Dentre os múltiplos problemas que acompanham o ICMS, colhe-nos de perplexidade a forma pouco técnica e atabalhoada com que são versados os temas relativos aos “serviços de comunicações”, como a pretensão constante de tributar prestações de serviços digitais ou a própria publicidade veiculada nos provedores, afora as próprias operações do comércio de mercadorias por via eletrônica. Na prática, uma sucessão de afrontas às competências dos municípios, tentativas gravosas de alargamento do campo material de incidência do ICMS para limites não autorizados pela Constituição e até mesmo de criação de barreiras tributárias entre estados.
E o que dizer da tributação do comércio eletrônico? Poucas vezes vimos algo tão canhestro em matéria tributária, depois das multifacetadas tentativas de debelar a chamada “guerra fiscal”, a exemplo das dificuldades geradas pela Resolução do Senado 13/2012. É a melhor evidência da escandalosa omissão do Senado Federal sobre as grandes questões federativas. E isso não se resume ao ICMS. A ausência do Senado nos debates sobre a dívida pública dos estados e negociações com a União é reveladora, contra tudo o que prescreve o artigo 52, V a IX da CF.
Fomentada pelas desigualdades regionais, falta de solução para a crise das alíquotas interestaduais, como método de repartição horizontal do ICMS, ausência de um plano nacional de desenvolvimento regional e intensiva competição entre estados, afora o grave endividamento de muitos destes, chega-nos a Emenda Constitucional 87, de 16 de abril de 2015. Mais uma “jabuticaba”. Uma exceção descabida e totalmente inoportuna, que integra a Constituição com o seguinte regime:
“Art. 155, § 2º:
..................................
VII - nas operações e prestações que destinem bens e serviços a consumidor final, contribuinte ou não do imposto, localizado em outro Estado, adotar-se-á a alíquota interestadual e caberá ao Estado de localização do destinatário o imposto correspondente à diferença entre a alíquota interna do Estado destinatário e a alíquota interestadual;
VIII - a responsabilidade pelo recolhimento do imposto correspondente à diferença entre a alíquota interna e a interestadual de que trata o inciso VII será atribuída:
a) ao destinatário, quando este for contribuinte do imposto;
b) ao remetente, quando o destinatário não for contribuinte do imposto”.
- - - - -
• **Exercício breve A**
Responda, com base no texto sobre o ICMS:
(i) Em que data foi promulgada a Emenda Constitucional 87?
(ii) Qual resolução do Senado é citada como exemplo das dificuldades geradas pelas tentativas de debelar a "guerra fiscal"?
(iii) Conforme o inciso VIII, a quem é atribuída a responsabilidade pelo recolhimento da diferença de alíquotas quando o destinatário não for contribuinte do imposto?
• **Exercício breve B**
Prossiga o texto sobre o ICMS a partir do ponto em que ele termina, mantendo o registro técnico e o tom crítico do autor.
- - - - -
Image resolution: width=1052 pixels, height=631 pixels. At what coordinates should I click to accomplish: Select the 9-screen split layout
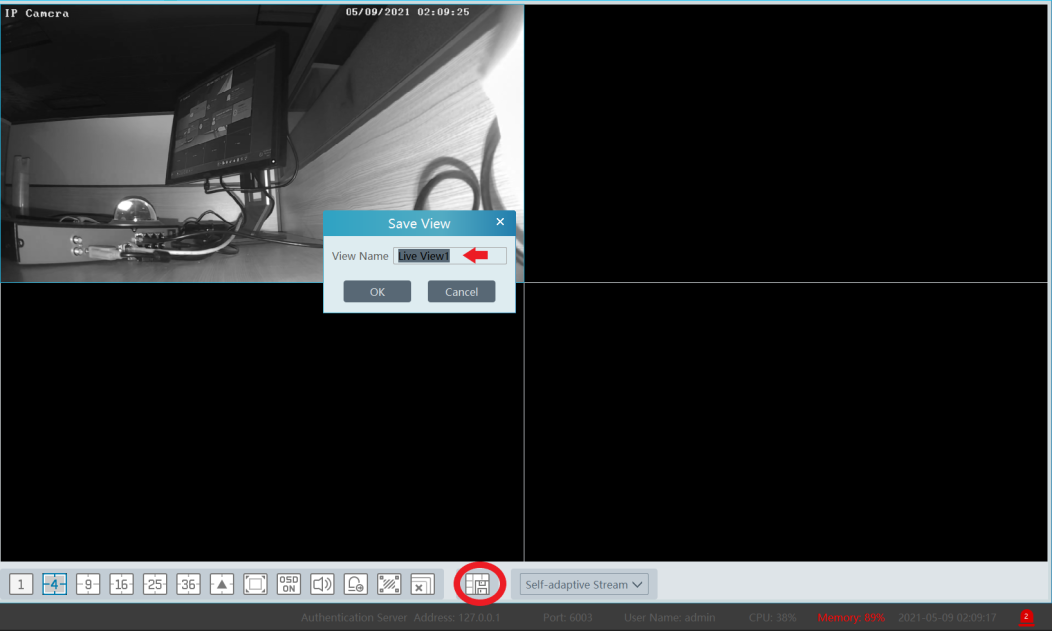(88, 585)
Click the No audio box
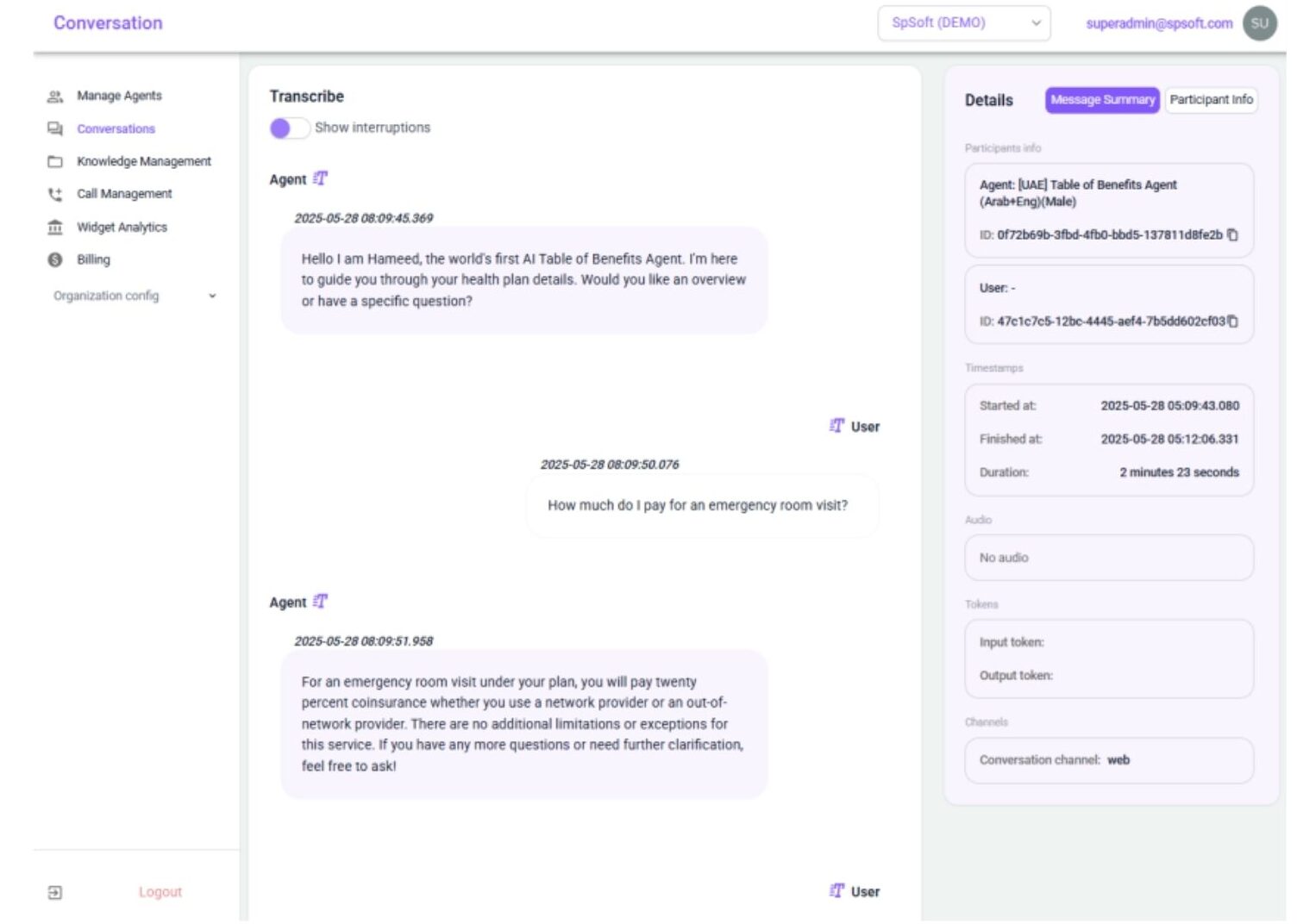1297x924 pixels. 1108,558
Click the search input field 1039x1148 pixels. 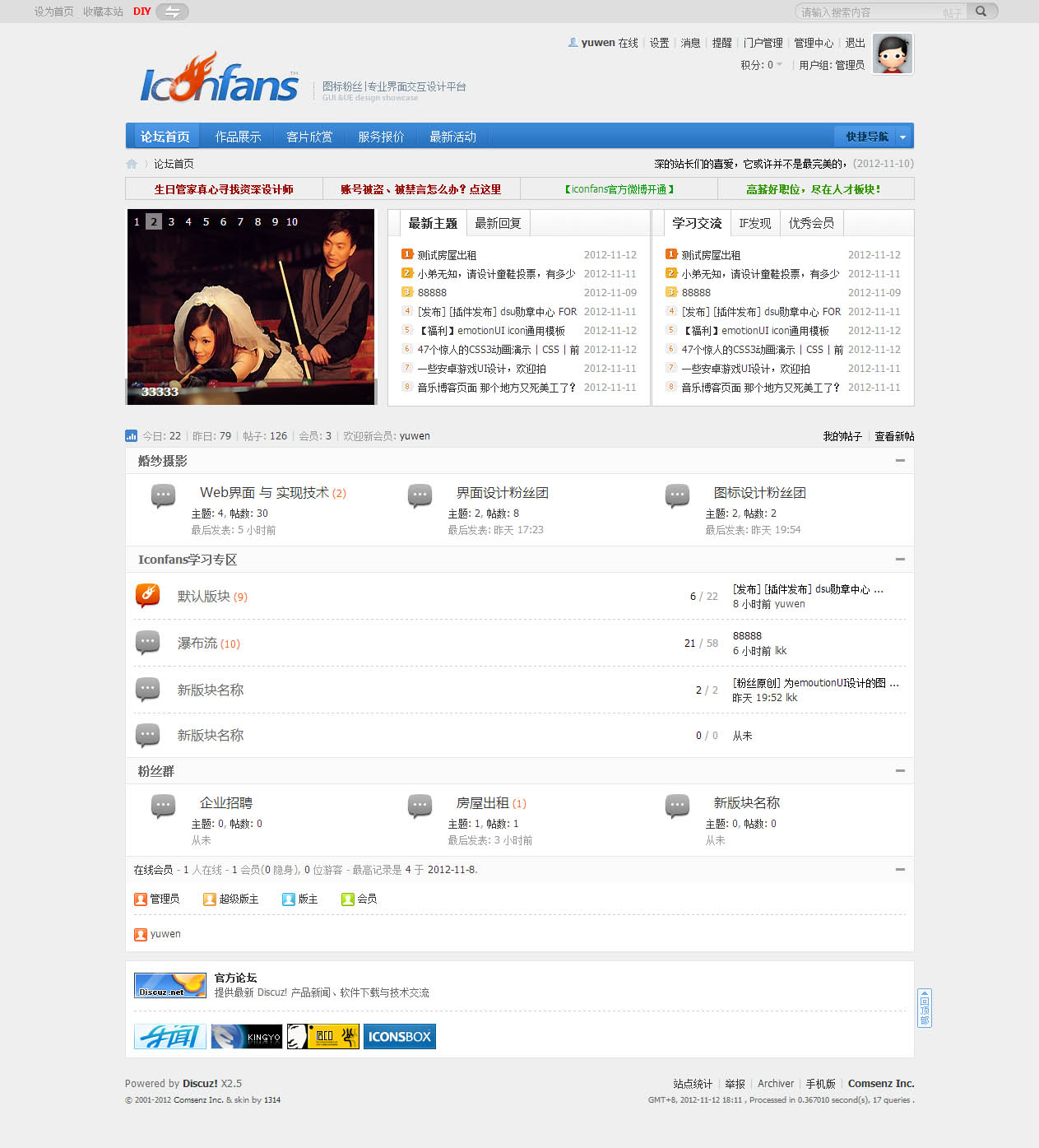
- - - - -
• **Resposta correta A**
(i) Em 16 de abril de 2015.
(ii) A Resolução do Senado 13/2012.
(iii) Ao remetente.

• **Resposta correta B**
E acrescentou ainda o que segue ao Ato das Disposições Constitucionais Transitórias, a saber:
“Art. 99. Para efeito do disposto no inciso VII do § 2º do art. 155, no caso de operações e prestações que destinem bens e serviços a consumidor final não contribuinte localizado em outro Estado, o imposto correspondente à diferença entre a alíquota interna e a interestadual será partilhado entre os Estados de origem e de destino, na seguinte proporção:
I - para o ano de 2015: 20% (vinte por cento) para o Estado de destino e 80% (oitenta por cento) para o Estado de origem;
II - para o ano de 2016: 40% (quarenta por cento) para o Estado de destino e 60% (sessenta por cento) para o Estado de origem;
III - para o ano de 2017: 60% (sessenta por cento) para o Estado de destino e 40% (quarenta por cento) para o Estado de origem;
IV - para o ano de 2018: 80% (oitenta por cento) para o Estado de destino e 20% (vinte por cento) para o Estado de origem;
V - a partir do ano de 2019: 100% (cem por cento) para o Estado de destino”.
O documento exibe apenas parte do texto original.